Regarding the M.C. Escher painting. The company, newly flush with money, bought art, displayed it throughout the buildings. This was done through the 'art committee', a bunch of people we'd never heard of, doing useless jobs elsewhere. Or so we told each other. ChrisP, one of us, didn't have the right degree, the right credentials, but so what he just bullied himself onto the committee. First thing he proposes is to buy an Escher woodcut print. Oh no the committee says, that's not the sort of thing we're focusing on. He runs right over them, buys it. It immediately becomes the favorite piece in the entire collection, fought over for display rights in this building or that. Of course the committee declares that they were fully on board with it right from the start.
With respect to the “aggressiveness” of what was done, that had to do with how we divided resources between the teams and the quality of the engineering leaders we were able to recruit into the team. Headcount was always a currency at Microsoft. We formed OPU teams by agreeing with the app teams that a certain number of people would move from the app teams to OPU, and those positions would be refillable. (App teams lost people but retained headcount.) This is consistent with an earlier post where the first rule of shipping is deciding on resource levels. People reading this have seen this now at least twice, the number of people working on Office 94/5 and now the number of people working on Office 96/7. (This reorganization philosophy was the start of an HR process between projects that I am sure Steven will talk about soon, where professional growth and organizational need became higher order concerns balanced with the older need to build depth expertise in app categories.)

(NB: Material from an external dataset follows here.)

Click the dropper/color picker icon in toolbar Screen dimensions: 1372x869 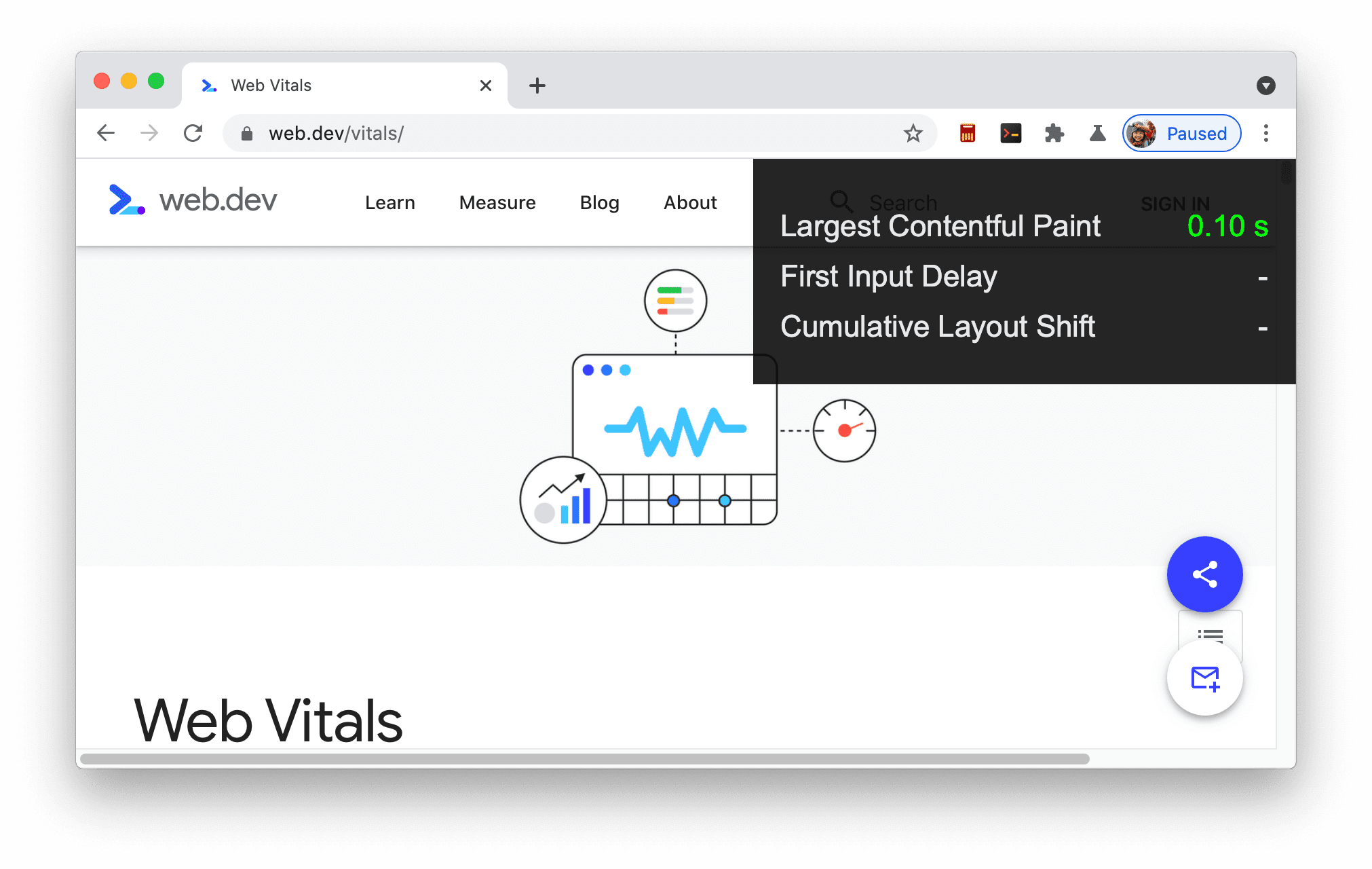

With the agreed number of feature teams, we divided up the ideas of what new features (i.e. no app had that feature before, like content indexing), what old features would benefit by sharing (mostly UI consistency), and what underlying technology was necessary to get the previous parts to work in the apps. A feature team would then investigate its area and with experienced and high potential up and coming development managers figure out the work that would fit into the milestone structure. This was the planning structure that worked to create Office 4.x and 95 and we had faith in it. From this perspective it was not aggressive at all, although developers are absolutely optimistic when they want to accomplish something.

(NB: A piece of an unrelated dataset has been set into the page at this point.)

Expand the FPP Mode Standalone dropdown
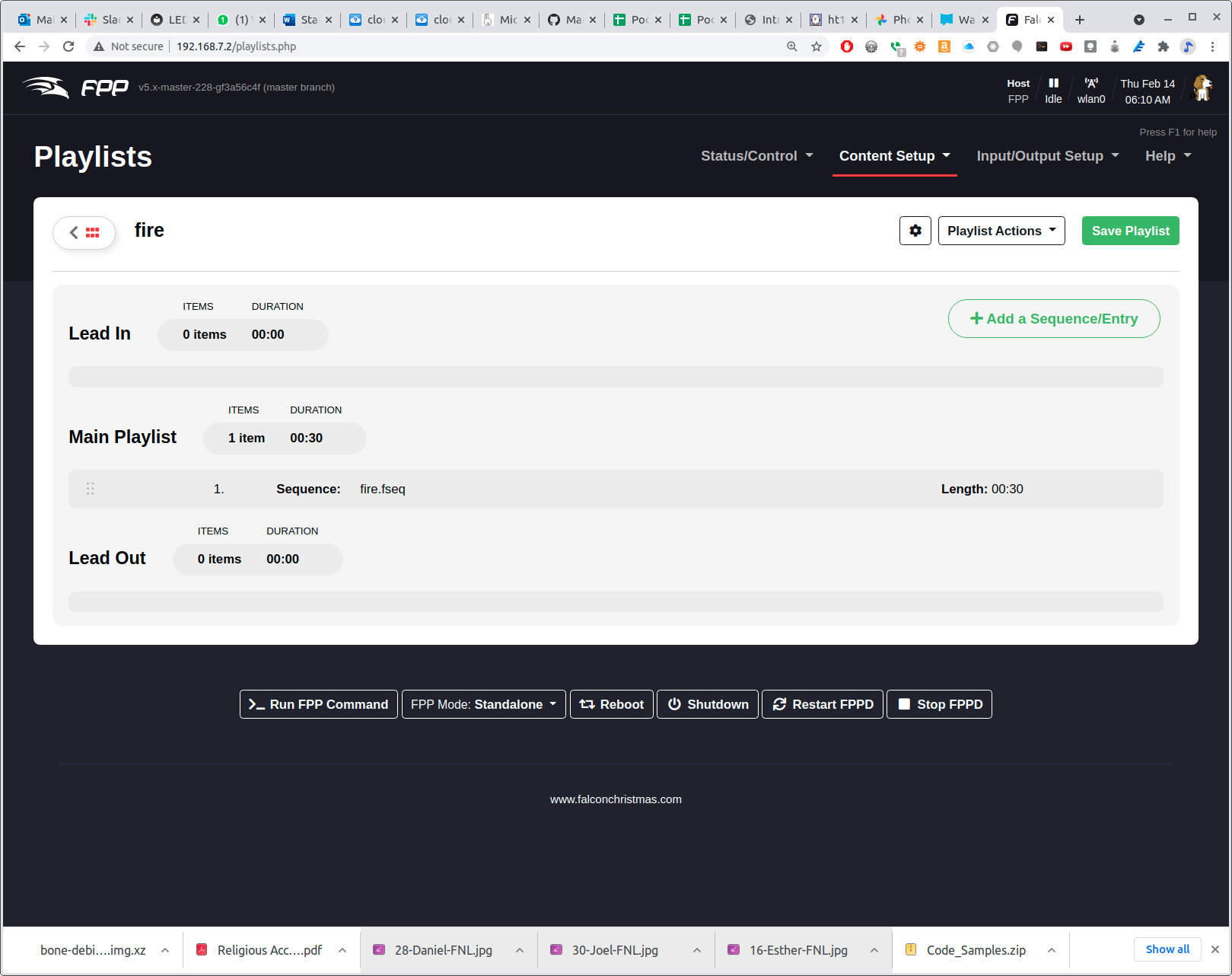(x=483, y=704)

There has been some discussion about the Office engineering practice being not really a waterfall process and not really an agile process as people understand it today. The Office process had many elements of agile though. Dev leads had weekly equivalents to daily stand ups. Milestones were longer but were essentially sprints. There was a feature burndown list (the milestone schedule) and a quality burndown list (the bug list). These structures helped the team learn as it went along and make the necessary decisions as soon as possible. The waterfall like aspect of trying to predict at the beginning what would be built and when was necessary to make decisions up front about whether to do entire areas of features and allowed for balancing resources between teams at the margins.
It was important to bring in people from the app teams in order to have the right technical judgment on what would and wouldn’t work for an app. It was also important to have experienced people setting the culture and attitudes of the OPU teams. The rule that the shared teams would do the integration into at least one of the apps came from the experiences of previous attempts to make shared code. There was the “Apps Architecture” team and also instances of Windows trying to recreate Office UI elements. Both teams lacked the pragmatic experience of working in the apps and created solutions that were not workable or just weren’t adopted by Office apps. The best example is the Windows 95 attempts at toolbars and standard dialogs like print.
Office 96/7 created the ability to make new apps much faster. PhotoDraw and OneNote are examples. My favorite example is Hagaki Studio, an app sold only in Japan to make the traditional New Year cards. It was a productization of the Lime test code and relied primarily on the Escher drawing code. Code that is designed for reuse gets reused in ways one never thought of originally!